In Clojure, how to define a variable named by a string?

Given a list of names for variables, I want to set those variables to an expression.
I tried this:
(doall (for [x ["a" "b" "c"]] (def (symbol x) 666)))
...but this yields the error
java.lang.Exception: First argument to def must be a Symbol
Can anyone show me the right way to accomplish this, please?
Clojure's "intern" function is for this purpose:
(doseq [x ["a" "b" "c"]]
(intern *ns* (symbol x) 666))
(doall (for [x ["a" "b" "c"]] (eval `(def ~(symbol x) 666))))
In response to your comment:
There are no macros involved here. eval is a function that takes a list and returns the result of executing that list as code. ` and ~ are shortcuts to create a partially-quoted list.
` means the contents of the following lists shall be quoted unless preceded by a ~
~ the following list is a function call that shall be executed, not quoted.
So ``(def ~(symbol x) 666)is the list containing the symboldef, followed by the result of executingsymbol xfollowed by the number of the beast. I could as well have written(eval (list 'def (symbol x) 666))` to achieve the same effect.
Updated to take Stuart Sierra's comment (mentioning clojure.core/intern) into account.
Using eval here is fine, but it may be interesting to know that it is not necessary, regardless of whether the Vars are known to exist already. In fact, if they are known to exist, then I think the alter-var-root solution below is cleaner; if they might not exist, then I wouldn't insist on my alternative proposition being much cleaner, but it seems to make for the shortest code (if we disregard the overhead of three lines for a function definition), so I'll just post it for your consideration.
If the Var is known to exist:
(alter-var-root (resolve (symbol "foo")) (constantly new-value))
So you could do
(dorun
(map #(-> %1 symbol resolve (alter-var-root %2))
["x" "y" "z"]
[value-for-x value-for-y value-for z]))
(If the same value was to be used for all Vars, you could use (repeat value) for the final argument to map or just put it in the anonymous function.)

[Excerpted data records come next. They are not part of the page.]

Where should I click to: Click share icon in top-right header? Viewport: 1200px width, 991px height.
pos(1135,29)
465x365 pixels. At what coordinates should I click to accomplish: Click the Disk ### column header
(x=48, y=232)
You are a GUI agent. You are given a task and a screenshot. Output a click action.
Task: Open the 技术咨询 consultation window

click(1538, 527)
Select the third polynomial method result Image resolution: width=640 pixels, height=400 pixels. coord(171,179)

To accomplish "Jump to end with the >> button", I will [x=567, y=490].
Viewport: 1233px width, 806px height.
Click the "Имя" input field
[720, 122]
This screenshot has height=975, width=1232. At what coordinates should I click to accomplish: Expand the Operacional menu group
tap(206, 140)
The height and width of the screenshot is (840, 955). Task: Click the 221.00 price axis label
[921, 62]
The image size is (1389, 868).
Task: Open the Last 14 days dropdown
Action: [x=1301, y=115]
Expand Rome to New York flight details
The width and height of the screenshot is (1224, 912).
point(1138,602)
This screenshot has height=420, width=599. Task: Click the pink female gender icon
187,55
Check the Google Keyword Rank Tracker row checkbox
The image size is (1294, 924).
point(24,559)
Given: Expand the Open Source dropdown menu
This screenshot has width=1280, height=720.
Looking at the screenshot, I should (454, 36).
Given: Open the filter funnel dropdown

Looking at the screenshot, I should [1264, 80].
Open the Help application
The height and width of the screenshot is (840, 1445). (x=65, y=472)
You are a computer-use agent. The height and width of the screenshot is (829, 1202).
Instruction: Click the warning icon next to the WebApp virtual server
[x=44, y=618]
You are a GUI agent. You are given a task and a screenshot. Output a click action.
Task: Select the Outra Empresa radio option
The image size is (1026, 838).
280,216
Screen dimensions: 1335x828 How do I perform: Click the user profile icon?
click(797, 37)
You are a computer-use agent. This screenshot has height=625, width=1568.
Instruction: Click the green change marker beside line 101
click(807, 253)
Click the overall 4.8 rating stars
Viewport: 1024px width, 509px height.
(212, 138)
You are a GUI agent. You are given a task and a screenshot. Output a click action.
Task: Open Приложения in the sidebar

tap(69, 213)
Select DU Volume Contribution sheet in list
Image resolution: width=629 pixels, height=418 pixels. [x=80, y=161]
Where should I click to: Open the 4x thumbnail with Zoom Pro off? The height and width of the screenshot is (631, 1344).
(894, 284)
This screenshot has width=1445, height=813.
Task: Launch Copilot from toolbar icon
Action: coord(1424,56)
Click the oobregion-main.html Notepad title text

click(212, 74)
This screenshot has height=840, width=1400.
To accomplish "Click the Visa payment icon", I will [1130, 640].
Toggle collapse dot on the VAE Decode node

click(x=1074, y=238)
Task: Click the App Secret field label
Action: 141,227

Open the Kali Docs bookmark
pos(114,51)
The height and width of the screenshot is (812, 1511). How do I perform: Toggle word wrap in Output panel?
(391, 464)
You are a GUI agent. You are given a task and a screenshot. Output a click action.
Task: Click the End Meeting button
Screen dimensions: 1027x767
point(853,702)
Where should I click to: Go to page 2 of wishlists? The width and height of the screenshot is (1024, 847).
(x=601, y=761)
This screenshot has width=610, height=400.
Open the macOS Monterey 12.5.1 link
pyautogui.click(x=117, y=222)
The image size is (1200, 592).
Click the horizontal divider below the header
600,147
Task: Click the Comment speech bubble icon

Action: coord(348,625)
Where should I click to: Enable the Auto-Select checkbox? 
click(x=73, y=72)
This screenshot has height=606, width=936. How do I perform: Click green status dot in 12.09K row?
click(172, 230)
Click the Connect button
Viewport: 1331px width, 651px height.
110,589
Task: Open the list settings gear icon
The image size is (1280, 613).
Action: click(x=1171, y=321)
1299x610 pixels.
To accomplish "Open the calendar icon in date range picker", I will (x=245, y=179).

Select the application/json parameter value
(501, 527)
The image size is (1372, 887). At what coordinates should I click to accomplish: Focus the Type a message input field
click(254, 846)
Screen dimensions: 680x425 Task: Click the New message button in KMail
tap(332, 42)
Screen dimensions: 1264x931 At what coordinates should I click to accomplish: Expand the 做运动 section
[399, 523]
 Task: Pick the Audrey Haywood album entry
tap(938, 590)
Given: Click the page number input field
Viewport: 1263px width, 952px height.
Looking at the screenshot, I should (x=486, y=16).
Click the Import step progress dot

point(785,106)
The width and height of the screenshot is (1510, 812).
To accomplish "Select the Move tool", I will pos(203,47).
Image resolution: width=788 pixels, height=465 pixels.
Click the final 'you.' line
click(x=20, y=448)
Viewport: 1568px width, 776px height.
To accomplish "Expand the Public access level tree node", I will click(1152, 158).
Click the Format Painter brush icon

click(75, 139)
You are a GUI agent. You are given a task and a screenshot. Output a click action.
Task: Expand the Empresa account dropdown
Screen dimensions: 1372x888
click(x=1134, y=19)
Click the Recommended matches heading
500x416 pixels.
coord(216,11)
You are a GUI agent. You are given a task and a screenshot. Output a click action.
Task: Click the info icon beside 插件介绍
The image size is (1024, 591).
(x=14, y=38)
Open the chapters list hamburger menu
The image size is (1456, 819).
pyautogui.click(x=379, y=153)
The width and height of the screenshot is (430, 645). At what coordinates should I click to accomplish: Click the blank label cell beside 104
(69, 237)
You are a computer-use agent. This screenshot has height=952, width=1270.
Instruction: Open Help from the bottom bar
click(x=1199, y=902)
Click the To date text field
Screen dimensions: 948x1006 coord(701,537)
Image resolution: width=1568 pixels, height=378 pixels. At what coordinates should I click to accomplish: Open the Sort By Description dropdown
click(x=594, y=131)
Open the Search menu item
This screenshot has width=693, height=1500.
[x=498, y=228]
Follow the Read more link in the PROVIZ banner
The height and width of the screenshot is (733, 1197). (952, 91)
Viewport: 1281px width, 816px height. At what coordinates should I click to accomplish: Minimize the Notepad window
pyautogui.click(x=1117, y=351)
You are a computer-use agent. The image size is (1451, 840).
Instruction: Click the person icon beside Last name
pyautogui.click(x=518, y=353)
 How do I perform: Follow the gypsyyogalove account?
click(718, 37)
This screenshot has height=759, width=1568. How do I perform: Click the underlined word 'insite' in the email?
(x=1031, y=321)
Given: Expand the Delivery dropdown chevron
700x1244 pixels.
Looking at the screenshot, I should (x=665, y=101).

If the Vars might need to be created, then you can actually write a function to do this (once again, I wouldn't necessarily claim this to be cleaner than eval, but anyway -- just for the interest of it):
(defn create-var
;; I used clojure.lang.Var/intern in the original answer,
;; but as Stuart Sierra has pointed out in a comment,
;; a Clojure built-in is available to accomplish the same
;; thing
([sym] (intern *ns* sym))
([sym val] (intern *ns* sym val)))
Note that if a Var turns out to have already been interned with the given name in the given namespace, then this changes nothing in the single argument case or just resets the Var to the given new value in the two argument case. With this, you can solve the original problem like so:
(dorun (map #(create-var (symbol %) 666) ["x" "y" "z"]))
Some additional examples:
user> (create-var 'bar (fn [_] :bar))
#'user/bar
user> (bar :foo)
:bar
user> (create-var 'baz)
#'user/baz
user> baz
; Evaluation aborted. ; java.lang.IllegalStateException:
; Var user/baz is unbound.
; It does exist, though!
;; if you really wanted to do things like this, you'd
;; actually use the clojure.contrib.with-ns/with-ns macro
user> (binding [*ns* (the-ns 'quux)]
(create-var 'foobar 5))
#'quux/foobar
user> quux/foobar
5
Evaluation rules for normal function calls are to evaluate all the items of the list, and call the first item in the list as a function with the rest of the items in the list as parameters.
But you can't make any assumptions about the evaluation rules for special forms or macros. A special form or the code produced by a macro call could evaluate all the arguments, or never evaluate them, or evaluate them multiple times, or evaluate some arguments and not others. def is a special form, and it doesn't evaluate its first argument. If it did, it couldn't work. Evaluating the foo in (def foo 123) would result in a "no such var 'foo'" error most of the time (if foo was already defined, you probably wouldn't be defining it yourself).
I'm not sure what you're using this for, but it doesn't seem very idiomatic. Using def anywhere but at the toplevel of your program usually means you're doing something wrong.